NEW BRITAIN – A proposal presented by Tilcon in 2016 to mine 131 acres of protected watershed property will probably not be taken up by the General Assembly this legislative session, state Sen. Terry Gerratana, D-New Britain told The Herald Monday.
Under the proposal, Tilcon would mine New Britain-owned protected watershed land in Plainville for 40 to 50 years before returning the land to the city as a reservoir. Tilcon would lease the land for an unspecified amount during the mining. Under a similar proposal that died in 2008, Tilcon would have paid the city of New Britain $15 million for the rights to mine the watershed which acts as a natural filter for the Shuttle Meadow Reservoir.
The legislature must vote to approve a change of use for the land in order for Tilcon to mine the property. The state Department of Health must give approval.
A law passed in 2016 carefully delineated the steps the city must take in order to get the project on the legislative agenda including hiring a consultant to do an environmental study of the area.
“We will see the study when it’s released,” said David Huck, public affairs specialist for Mayor Erin Stewart who has repeatedly stressed that the city is waiting for the release of the report before forming an opinion.

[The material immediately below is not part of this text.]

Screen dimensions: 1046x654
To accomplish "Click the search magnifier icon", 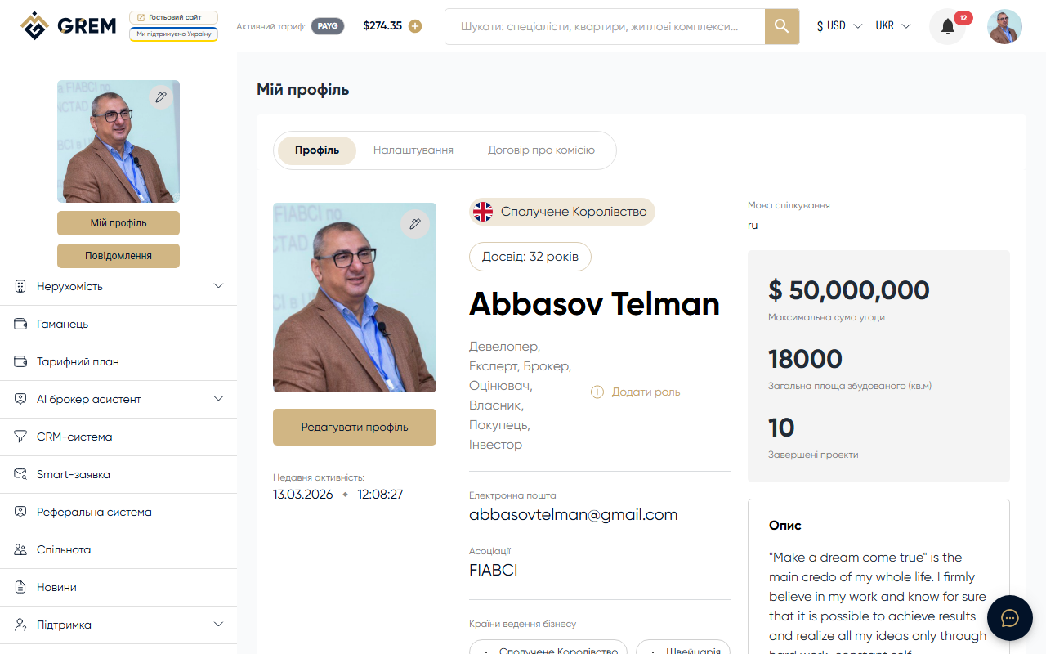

The study, which has been underway by Glastonbury-based Lenard Engineering for more than a year, has not yet been released to the city or the state Water Planning Council and Council on Environmental Quality.
Once the report is released, the two state agencies will have 90 days to review the report and submit comments to the city. The city will have 60 days to hold a public hearing on the findings of the study.
The timeframe involved will not make the deadline for this year’s legislative session which concludes in early May, said Patrick McGloin, a spokesperson for Gaffney Bennett Public Relations, which represents Tilcon.
The Tilcon proposal has been contested by environmental groups and area residents, who fought a similar plan that died in 2008. Opponents are concerned that if the plan is approved, watersheds throughout the state would be imperiled.
Tilcon pushed to get the plan approved by the legislature during the 2017 session, but the WPC and CEQ shot down a proposed 15-week environmental study in favor of a year-long study that looked at wildlife and other factors in every season.
Lenard Engineering has been required to file progress updates on the study monthly with the WPC. The most recent update filed on Jan. 2 indicated every aspect of the study has been completed except for the final report. Jim Ericson, a vice president for Lenard Engineering has not returned phone calls to The Herald for several months.